SET EXERCISE: Copy each line of the records below that contains the string "Task". Match case exactly.
Start PROVIDED RECORDS
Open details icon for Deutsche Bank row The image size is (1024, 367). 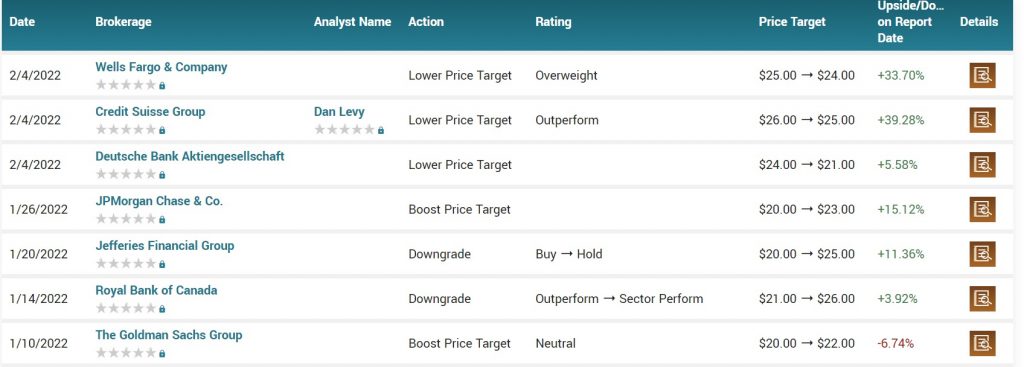(982, 165)
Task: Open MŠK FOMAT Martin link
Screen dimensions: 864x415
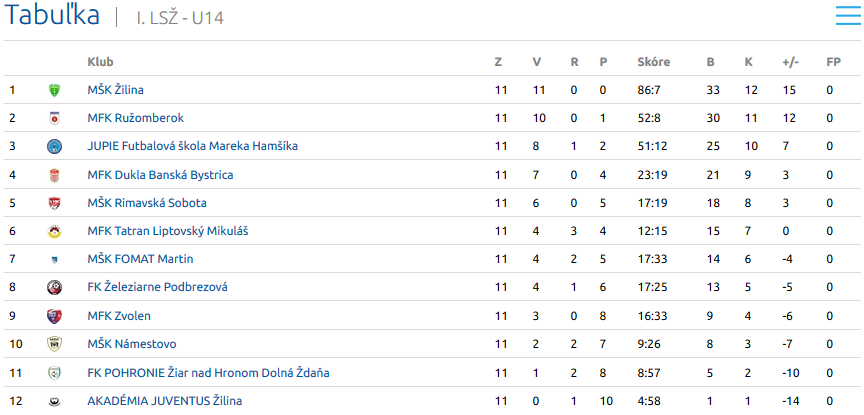Action: (x=141, y=258)
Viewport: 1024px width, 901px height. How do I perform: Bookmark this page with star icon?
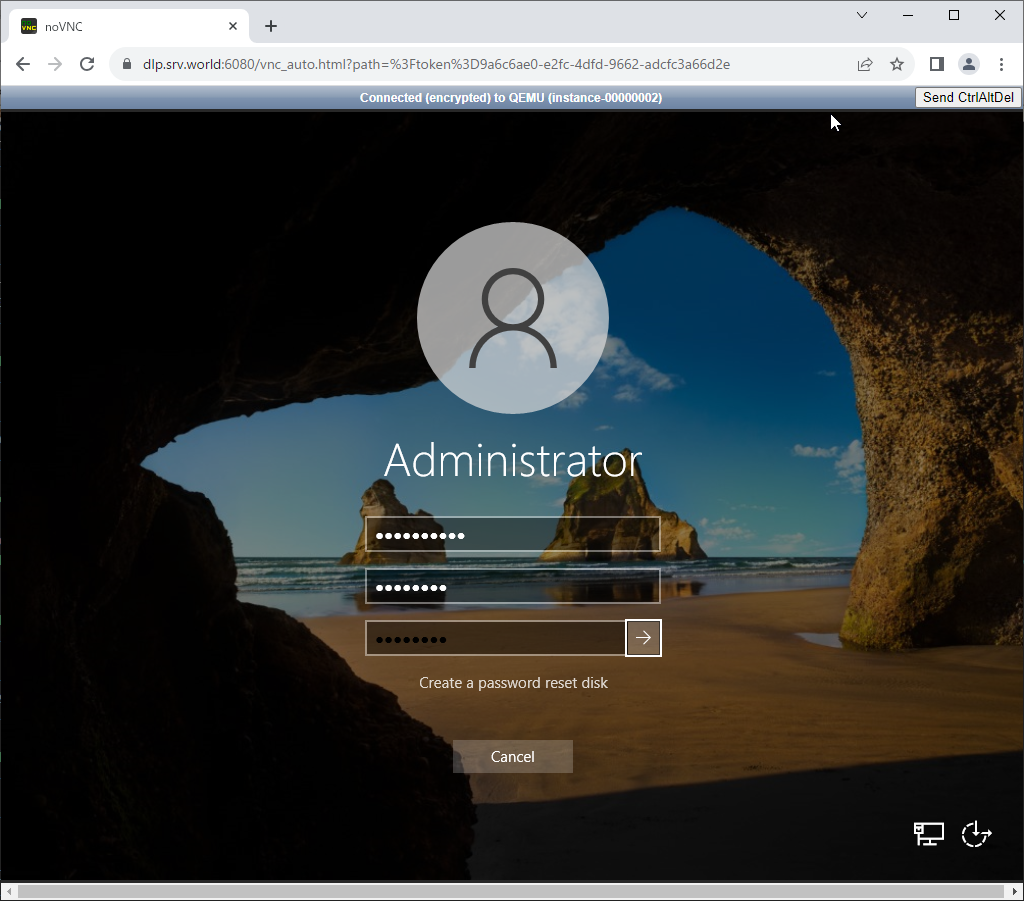coord(897,64)
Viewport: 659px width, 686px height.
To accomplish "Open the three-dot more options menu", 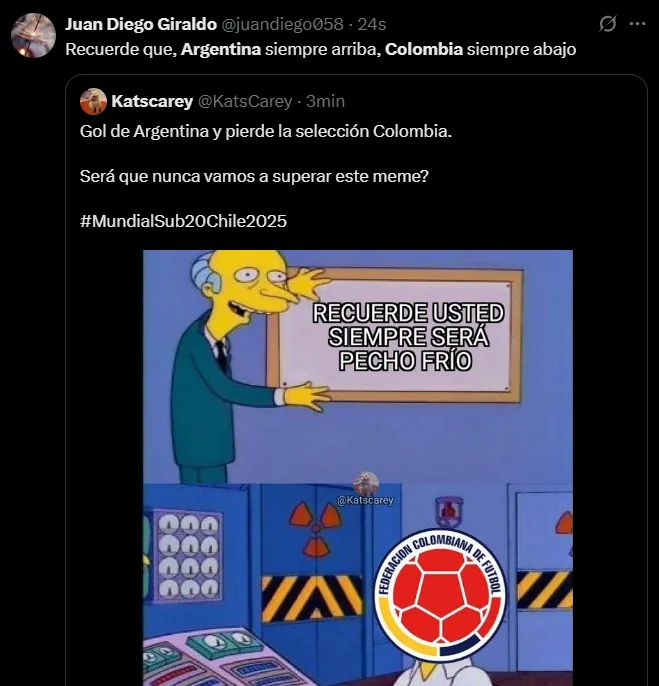I will coord(637,24).
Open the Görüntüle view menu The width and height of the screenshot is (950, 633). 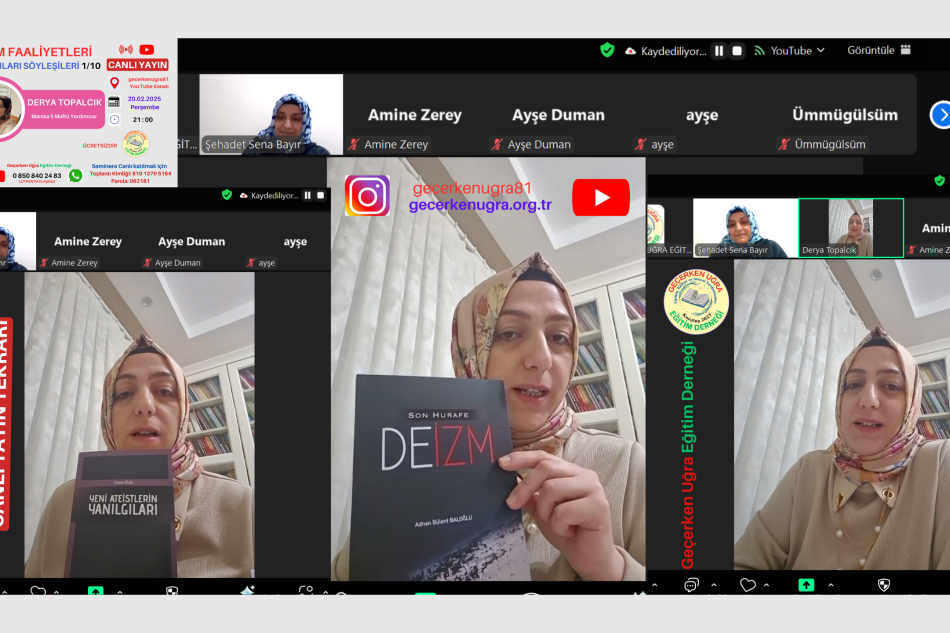tap(879, 50)
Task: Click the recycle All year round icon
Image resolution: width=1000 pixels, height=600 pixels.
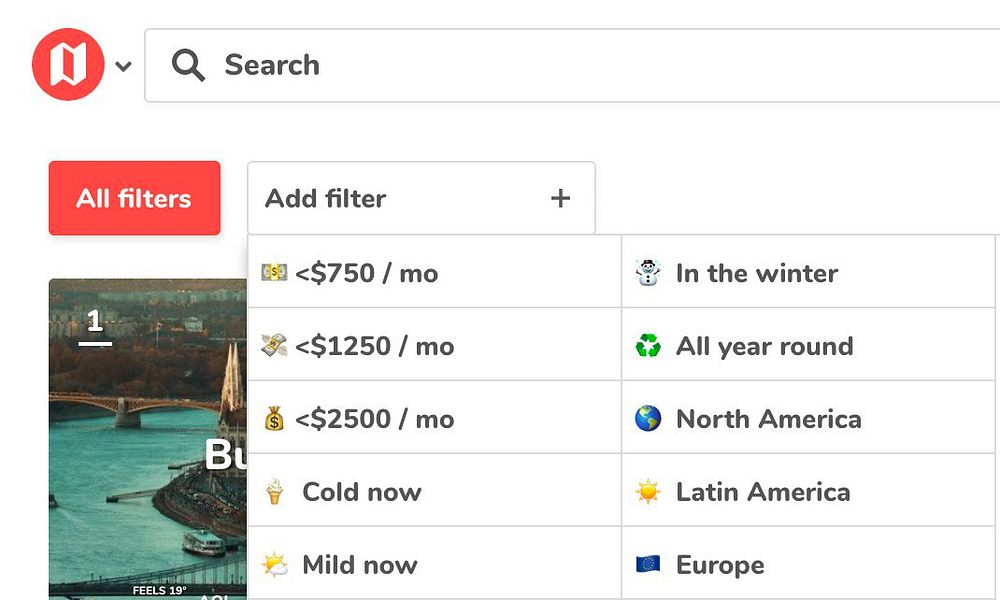Action: [x=648, y=346]
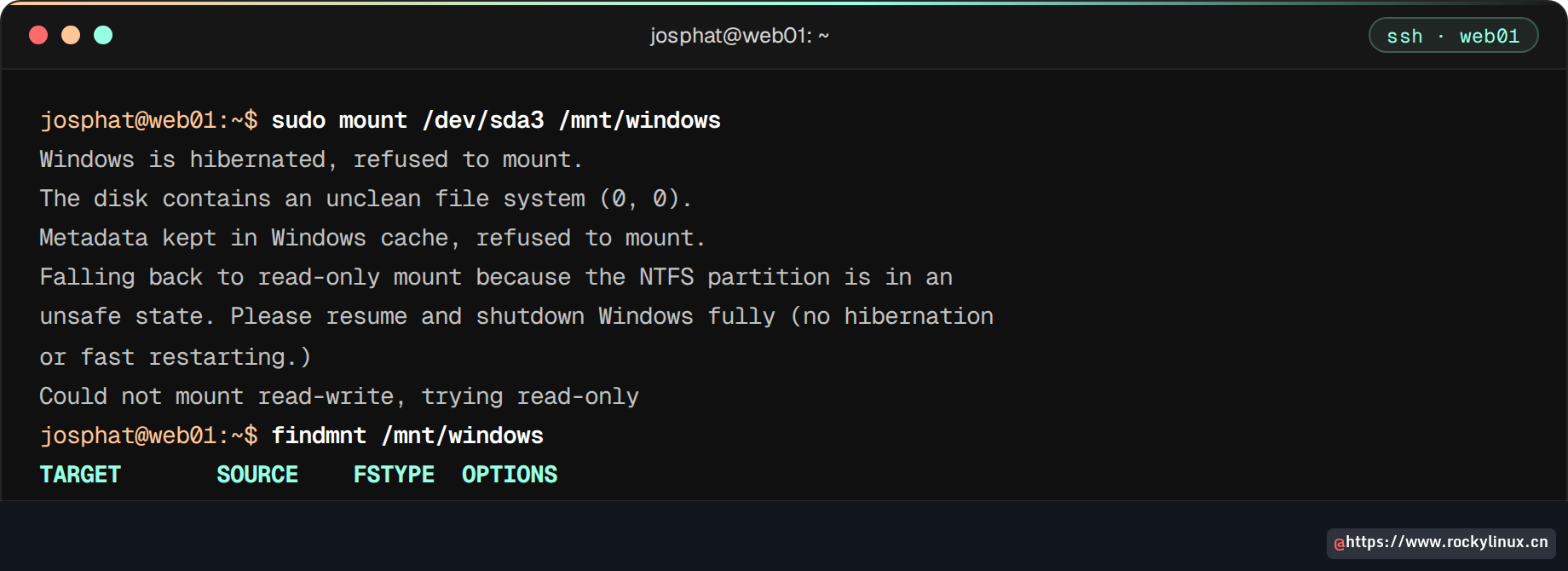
End PROVIDED RECORDS
RESPONSE BELOW:
Task: Open MŠK FOMAT Martin link
Task: Click the recycle All year round icon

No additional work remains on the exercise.